_Work required_:
Starting at the line that contains "This screenshot has width=1024, height=576." and ending at the line that contains "Select the 1y", the lines below are to be given again exactly, with nothing added.

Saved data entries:
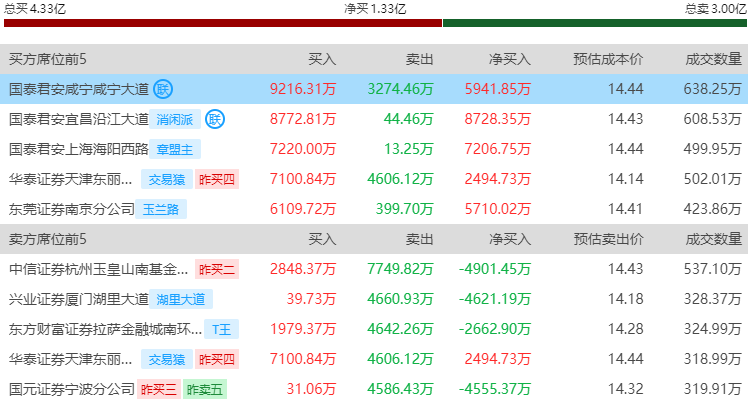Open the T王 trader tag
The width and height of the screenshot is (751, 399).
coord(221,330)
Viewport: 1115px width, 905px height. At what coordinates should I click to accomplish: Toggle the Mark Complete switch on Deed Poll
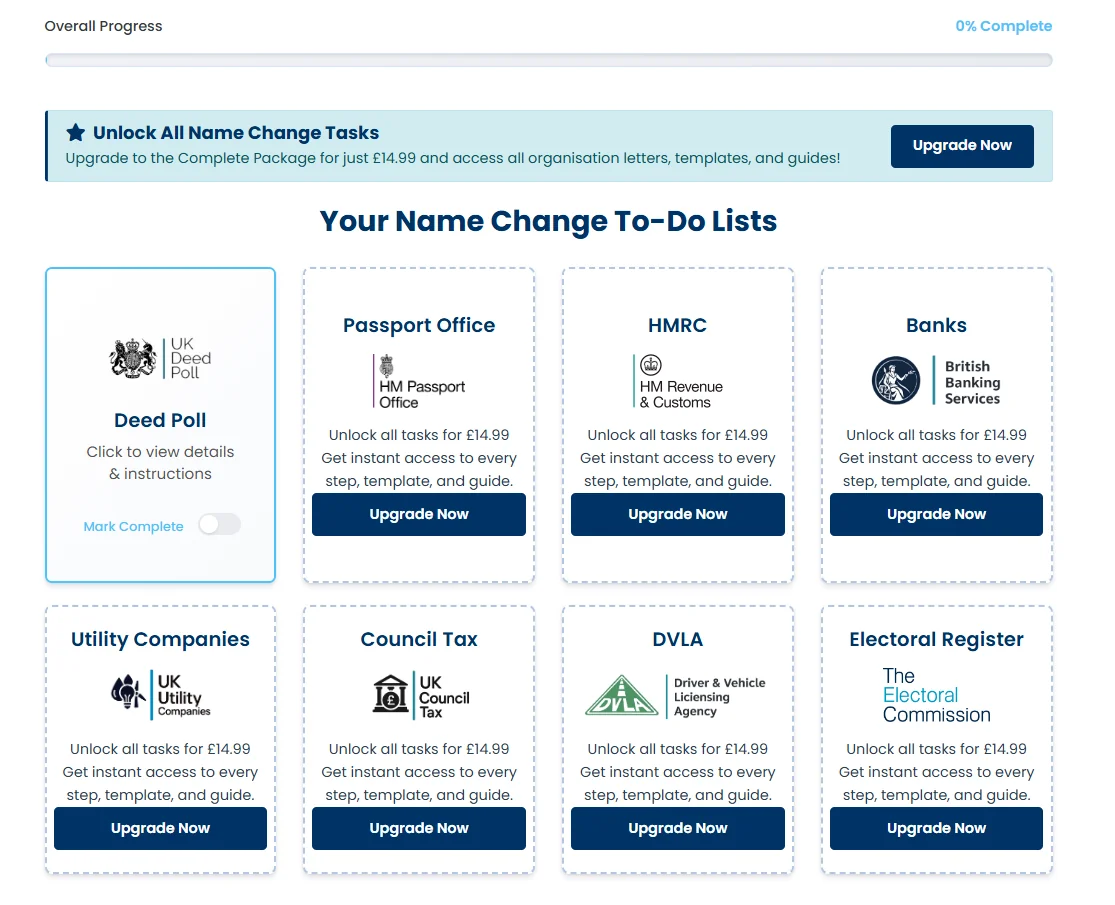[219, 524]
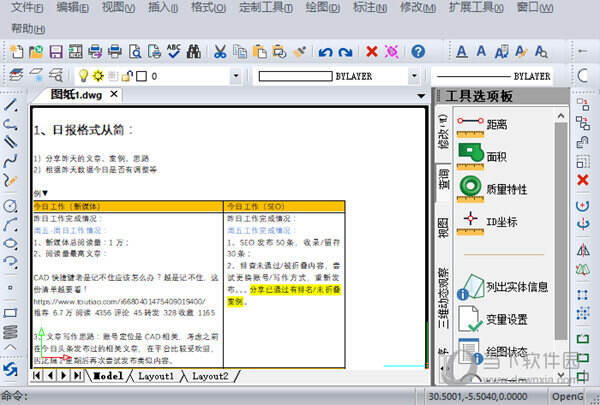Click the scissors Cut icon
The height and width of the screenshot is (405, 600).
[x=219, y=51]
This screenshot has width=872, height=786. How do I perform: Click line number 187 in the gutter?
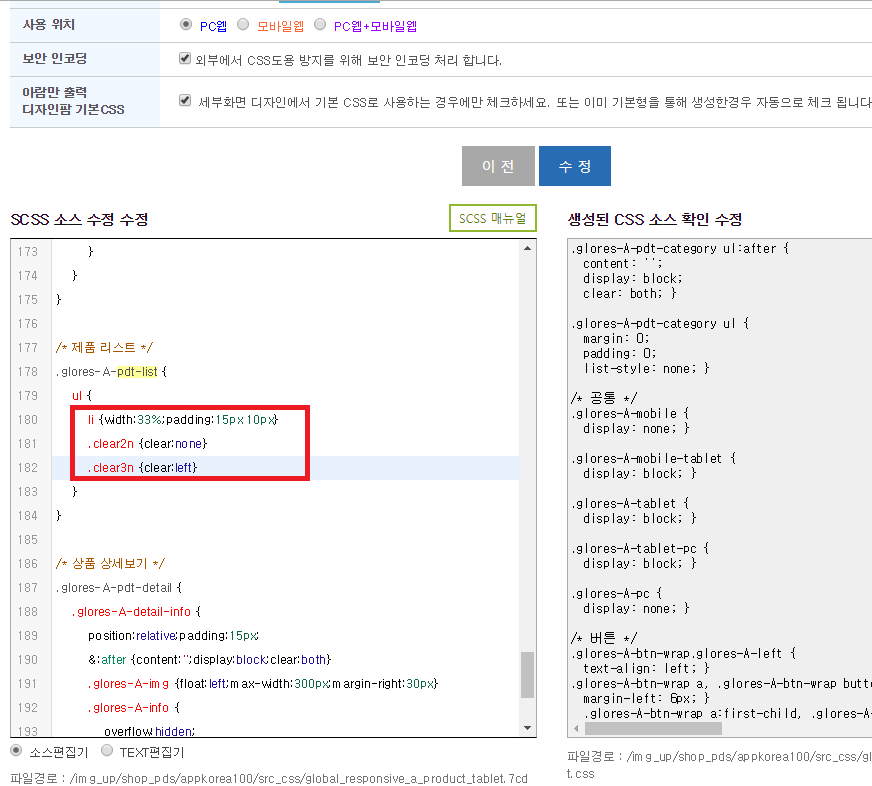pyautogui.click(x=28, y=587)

...

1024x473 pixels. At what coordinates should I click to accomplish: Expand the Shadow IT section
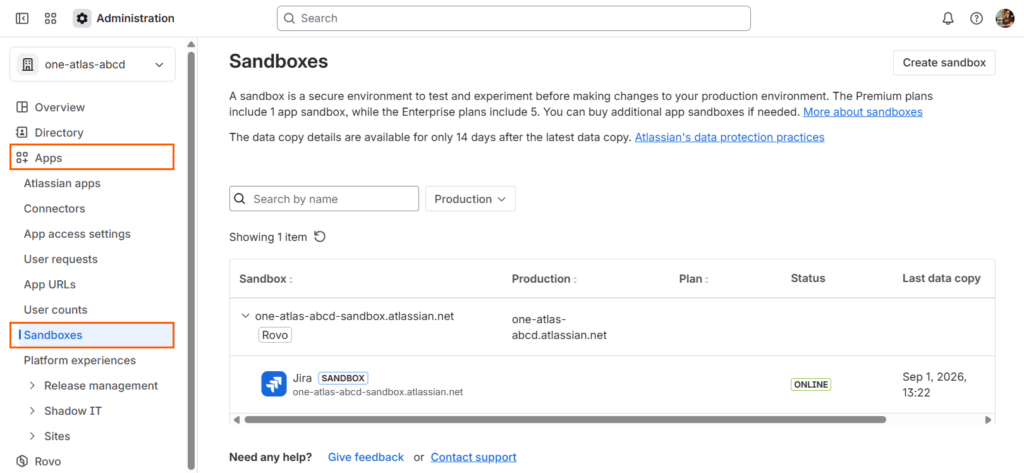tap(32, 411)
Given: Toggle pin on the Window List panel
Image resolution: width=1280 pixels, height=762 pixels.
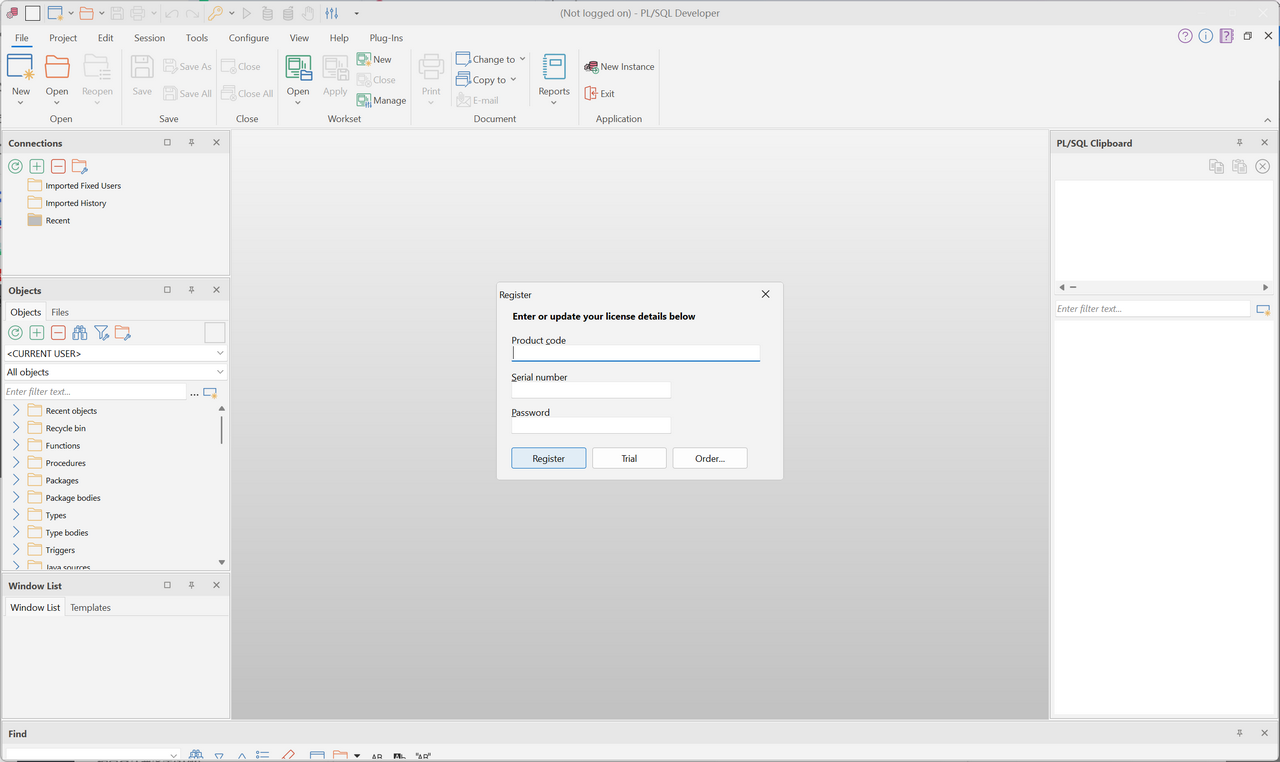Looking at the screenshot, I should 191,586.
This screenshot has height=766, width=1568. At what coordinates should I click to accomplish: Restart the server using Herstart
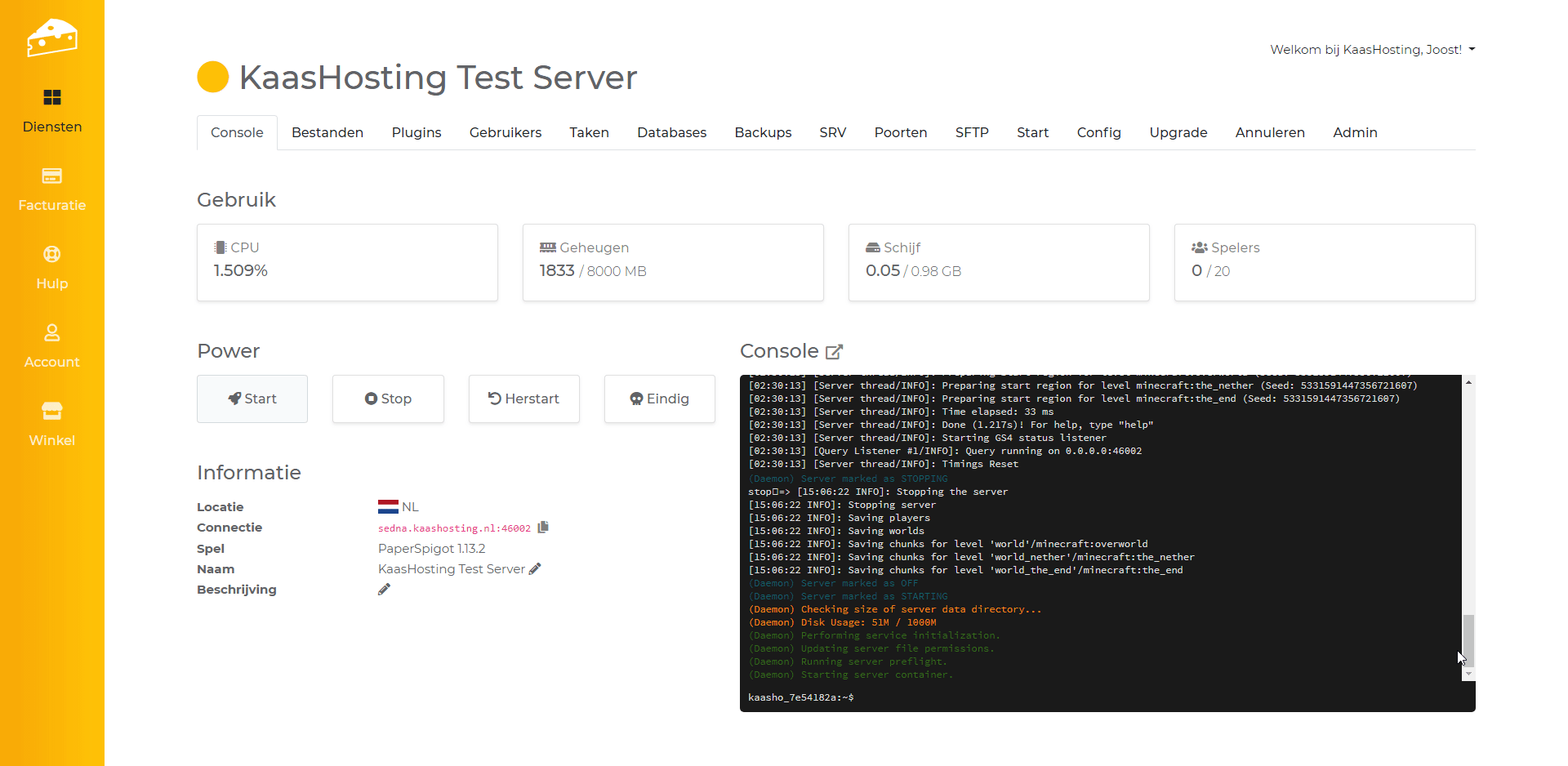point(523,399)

--

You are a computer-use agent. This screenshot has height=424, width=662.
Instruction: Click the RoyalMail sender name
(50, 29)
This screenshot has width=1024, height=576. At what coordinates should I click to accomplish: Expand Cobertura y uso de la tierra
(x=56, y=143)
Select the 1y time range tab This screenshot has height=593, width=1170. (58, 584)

_Exercise solution_:
This screenshot has width=1024, height=576. At what coordinates should I click to accomplish: Expand Cobertura y uso de la tierra
(x=56, y=143)
Select the 1y time range tab This screenshot has height=593, width=1170. (58, 584)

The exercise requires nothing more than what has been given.